All this will have a baleful effect on the financial system and the broader economy. Retail investors’ hitherto growing interest in stocks, bonds and investment funds, which the government had hoped would reduce Chinese savers’ fixation with property, has reversed. In the long run, that will reduce the flow of capital to business. The got-rich-first will also be more cautious about investing in their own businesses. Li Wei of Cheung Kong Graduate School of Business (CKGSB) in Beijing says entrepreneurs born in the 1960s and 1970s have been the driving force of company formation and wealth creation for decades. But a survey of business confidence conducted by CKGSB has found declining expectations for profits for seven consecutive months—a first in the survey’s 12-year history, excluding the pandemic.

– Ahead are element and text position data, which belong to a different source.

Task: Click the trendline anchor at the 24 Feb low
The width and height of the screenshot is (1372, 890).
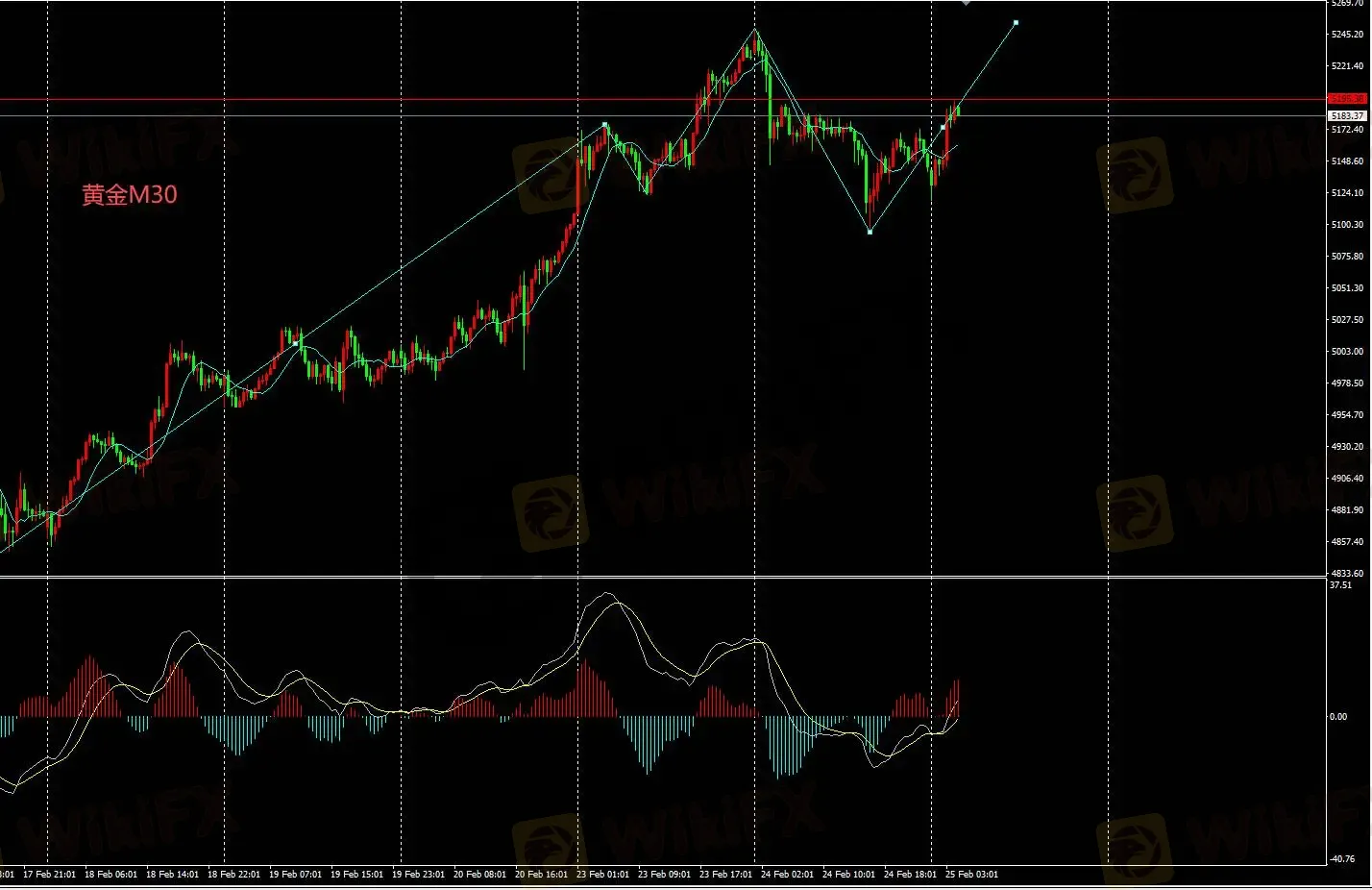Action: pos(870,232)
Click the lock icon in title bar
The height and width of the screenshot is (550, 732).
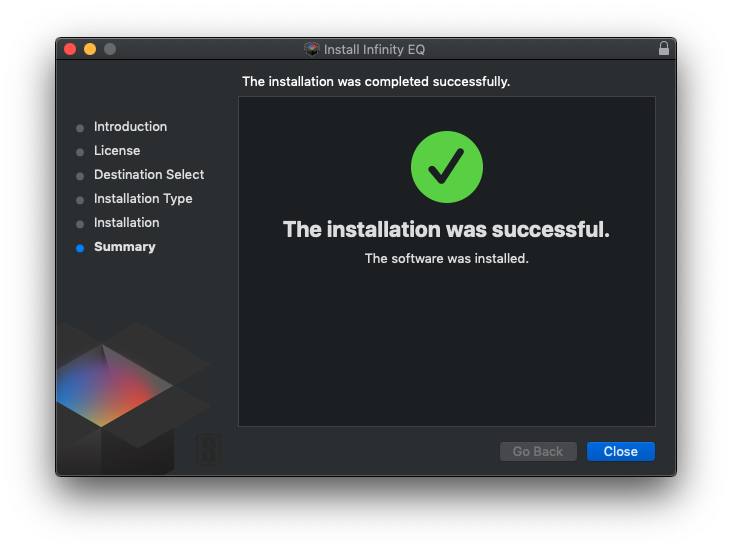[x=664, y=49]
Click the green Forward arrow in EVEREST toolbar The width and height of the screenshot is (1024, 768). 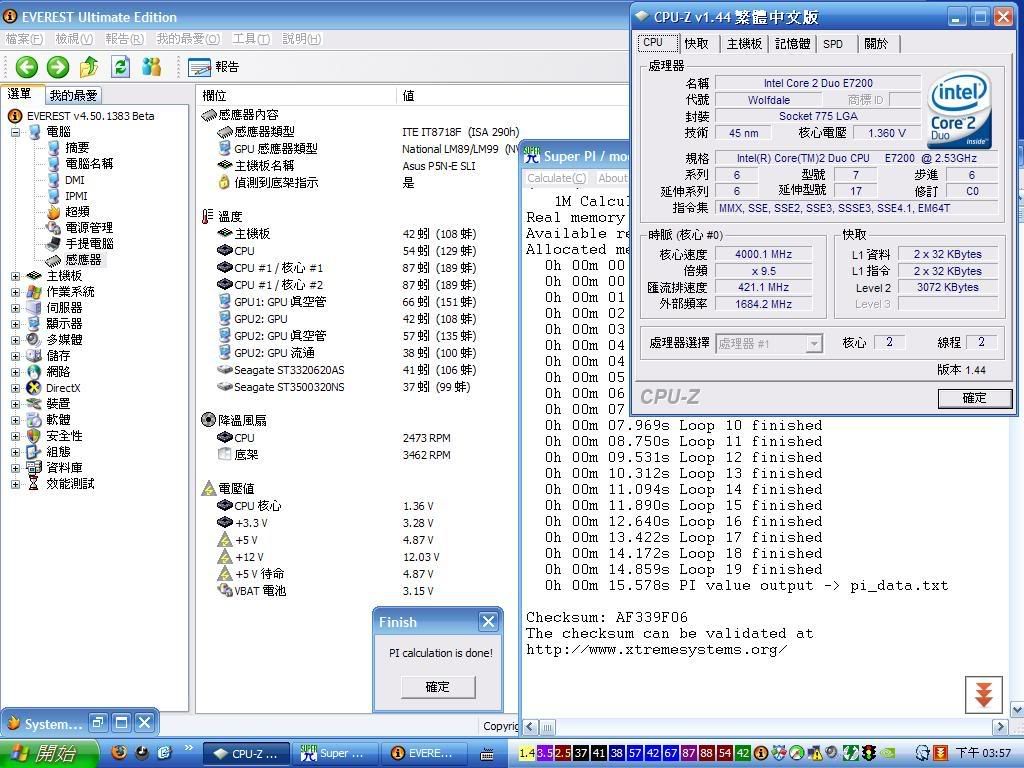[x=58, y=67]
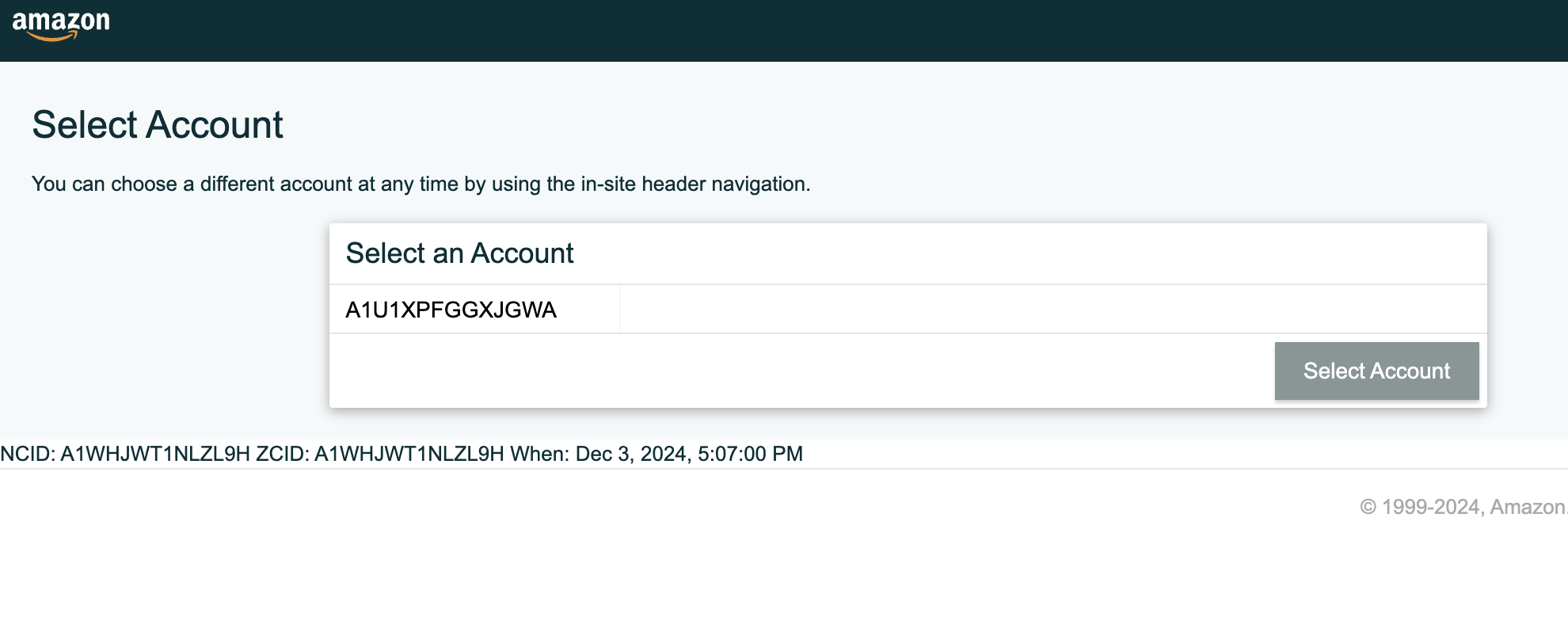This screenshot has height=643, width=1568.
Task: Click an empty area of the dark header bar
Action: (792, 30)
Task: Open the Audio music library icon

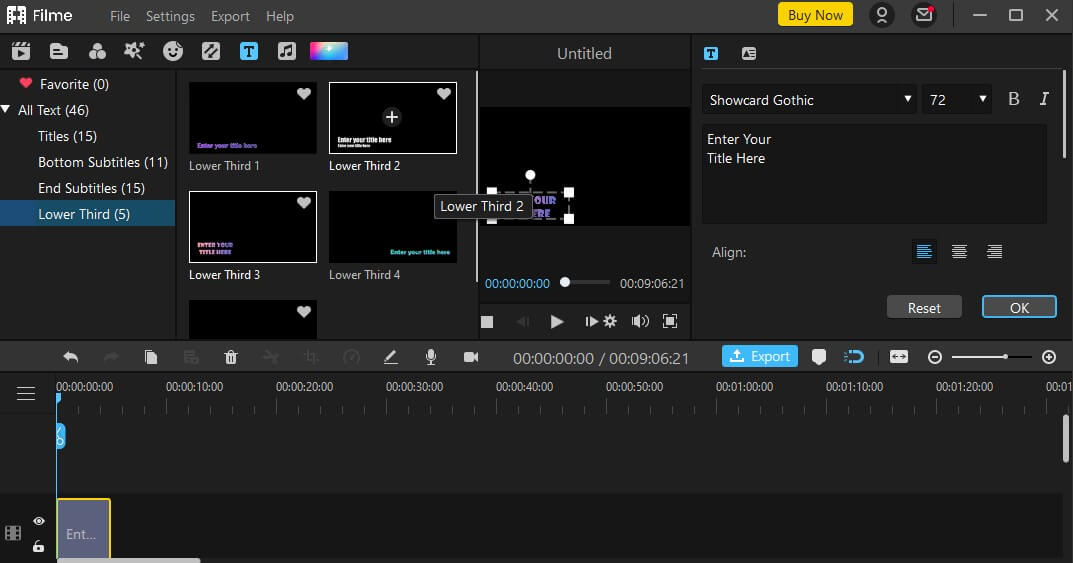Action: 287,51
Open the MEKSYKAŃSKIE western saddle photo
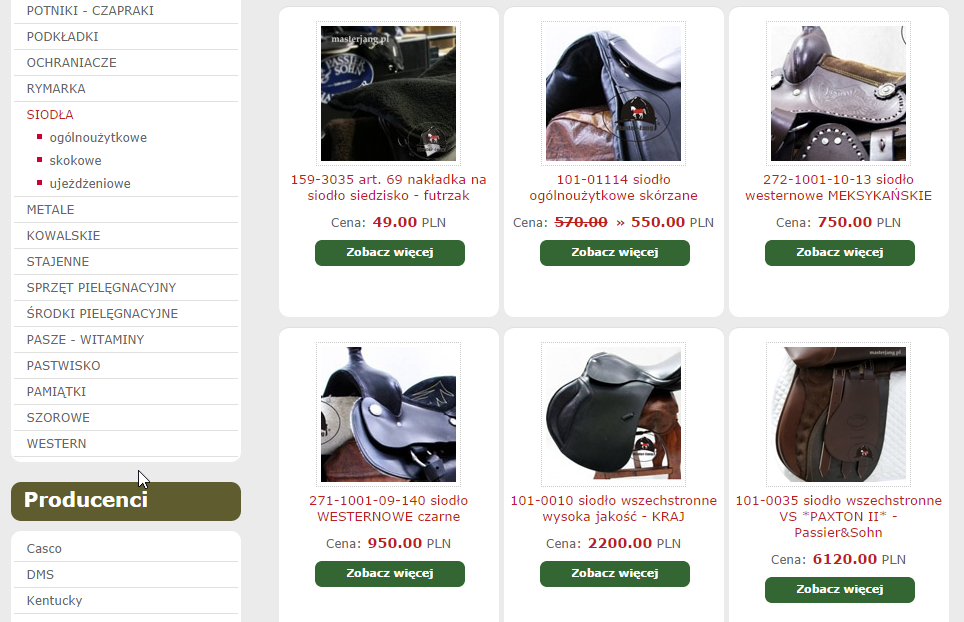The height and width of the screenshot is (622, 964). 839,93
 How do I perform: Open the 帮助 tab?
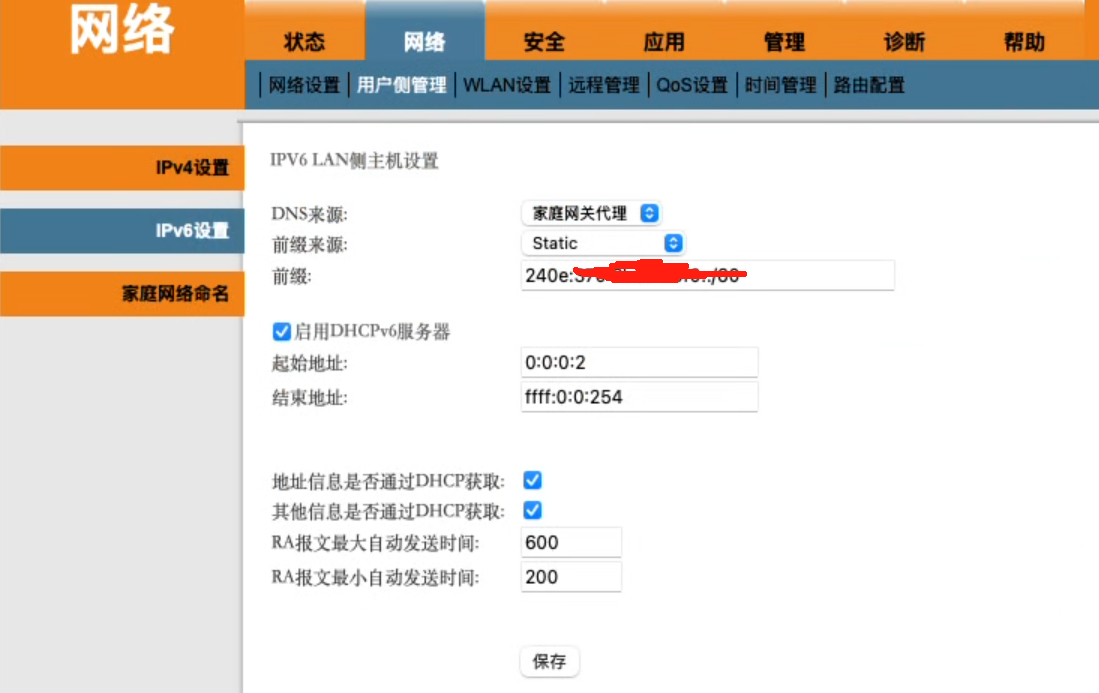pos(1024,42)
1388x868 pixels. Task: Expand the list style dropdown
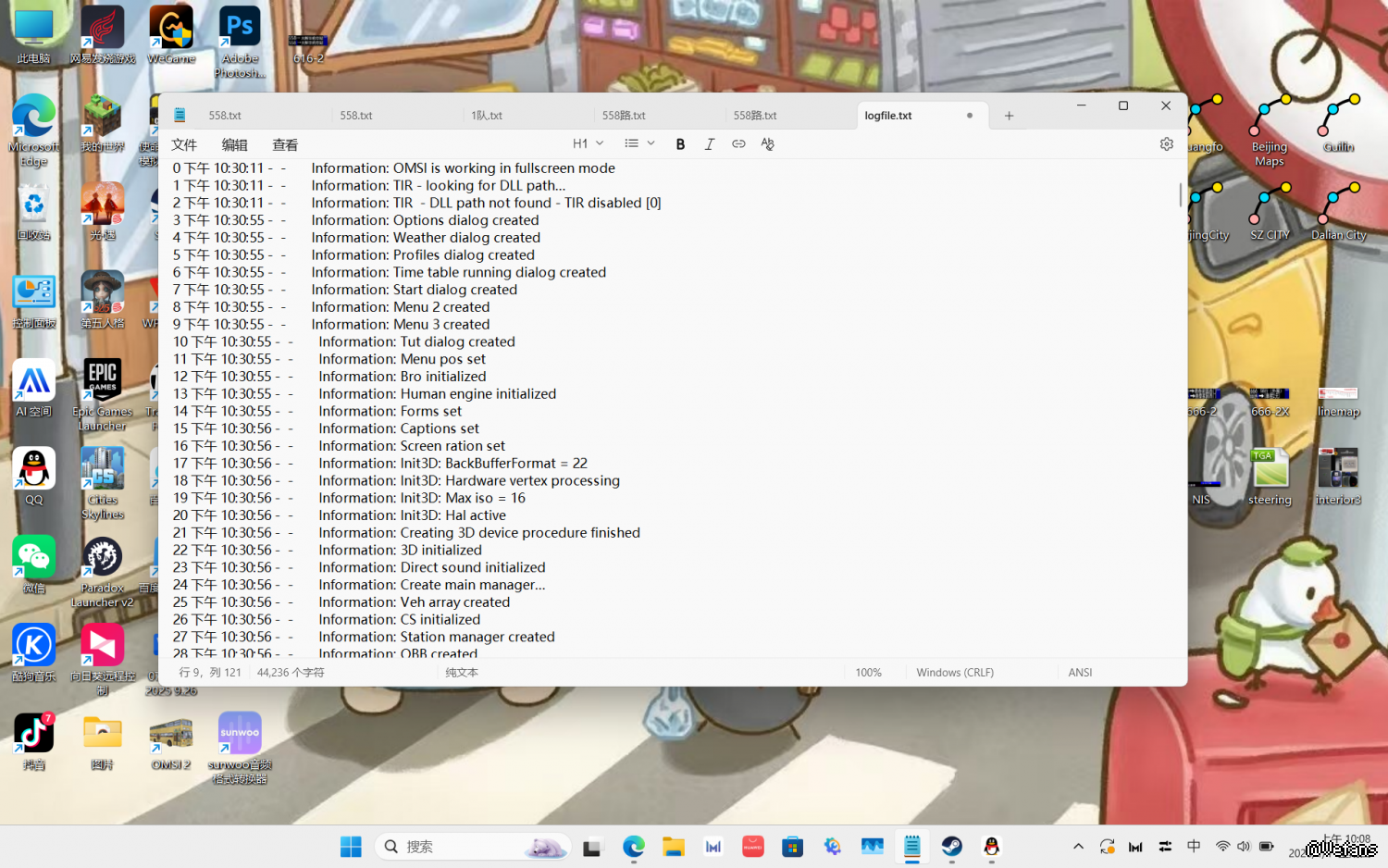639,144
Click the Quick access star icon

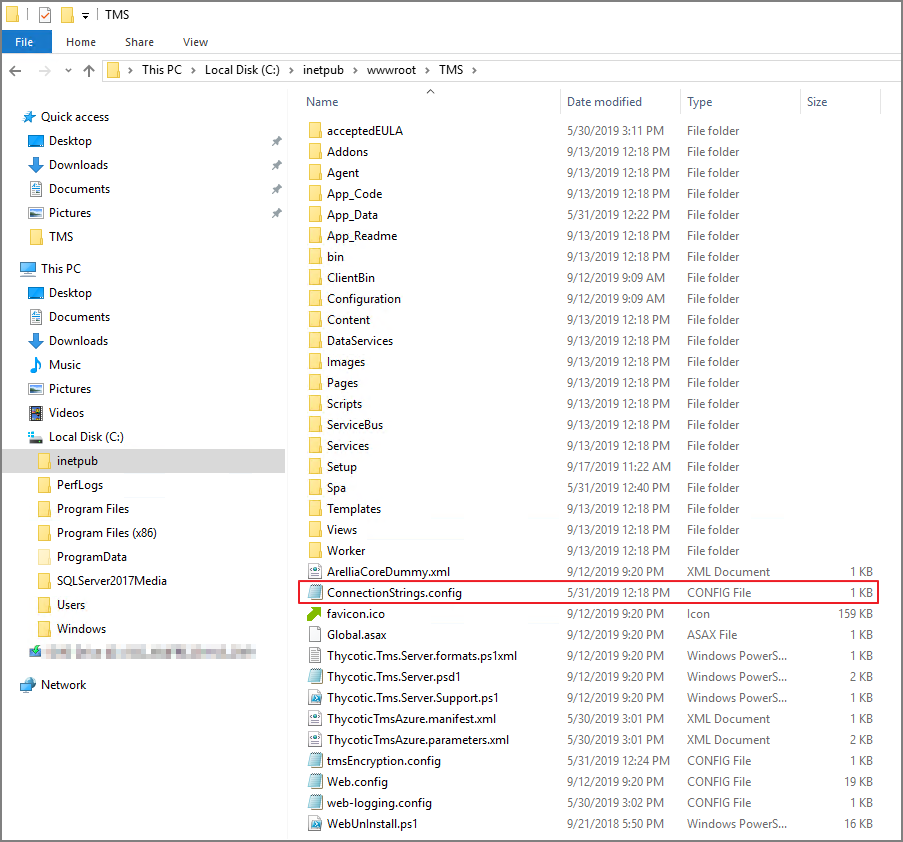(28, 117)
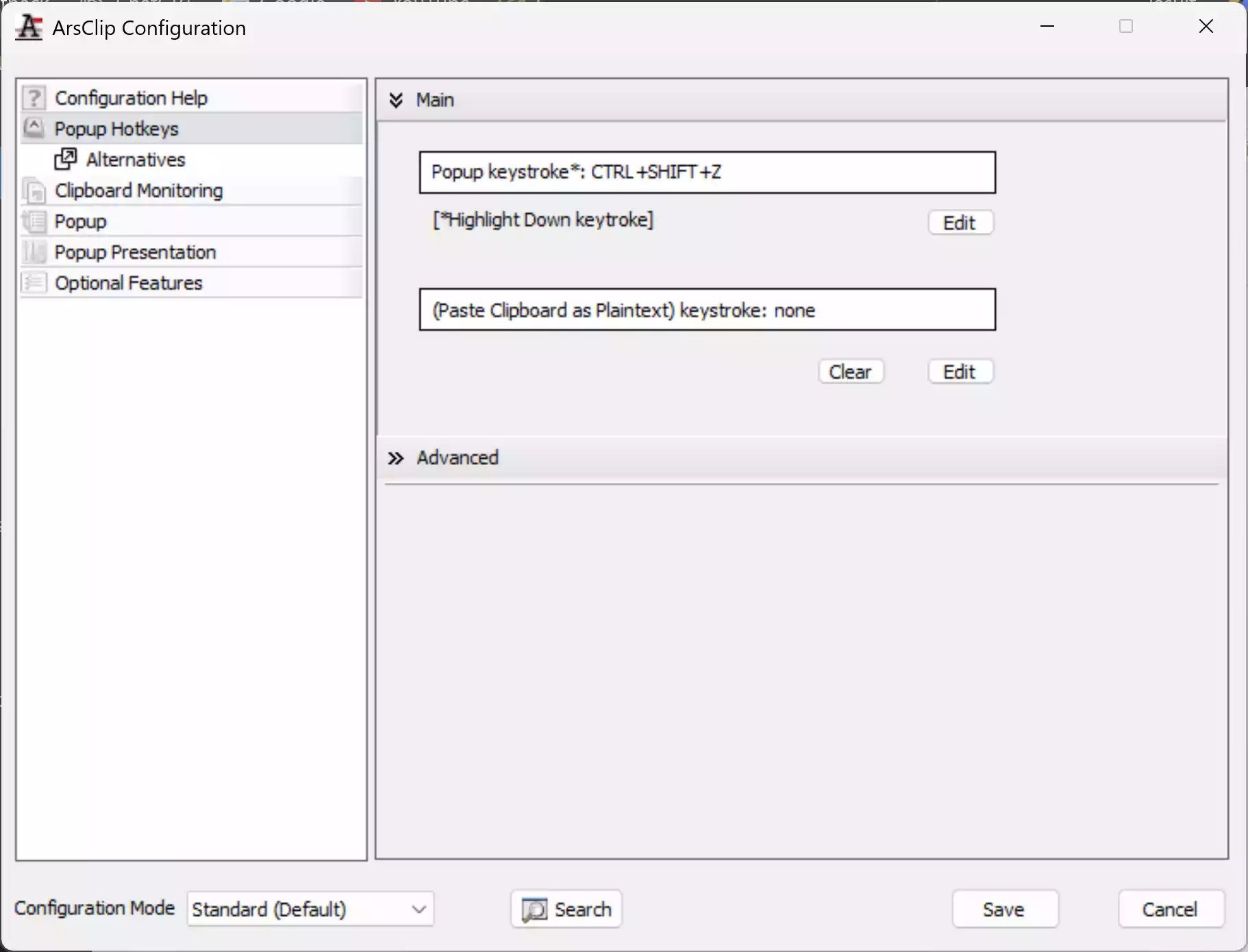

The landmines are also creating protesters among a previously apolitical group. The got-rich-first tended to look favourably on the government, which helped them to so massively improve their lot over the years. But Ms Xue and Mr Wang, at least, have been transformed into activists, hoping to bring attention to their causes. After posting a video on social media about her landmine injury, Ms Xue began receiving messages from people in different cities who had lost money on the same product. She has urged them to go to the police. She has also led small groups to the offices of Hywin in Beijing. Mr Wang, too, has linked up with fellow investors. They have visited the bank branches in their cities to complain. This appears to be a growing trend among wealthy Chinese who have experienced financial losses. The Economist has spoken to several well-off investors over the past two years who have taken to the streets and even clashed with police in the hopes of spurring the authorities to action.

None of these efforts has been successful. Ms Xue’s visits to the police have resulted only in a warning not to “incite” others to complain. Mr Xi is keen to make financial markets more stable, but he does not want the Communist Party to be blamed when they malfunction. Protesters are usually safe if they stick to complaining about deadbeat firms, but if their actions could be construed as criticism of the government, they risk detention.

Dragon’s denigrators

Even if most got-rich-first keep quiet, however, the current turmoil is unwinding decades of goodwill between the government and its most productive citizens. Whereas previously China’s thriving strivers and the authorities appeared to be on the same side, often in contrast to pampered young people, the state now appears indifferent if not hostile to the problems of the well-to-do. The got-rich-first, says an investment manager, “are just starting to realise that they have become the enemy”. That is a shift that will have grim consequences not just for them, but for all of China.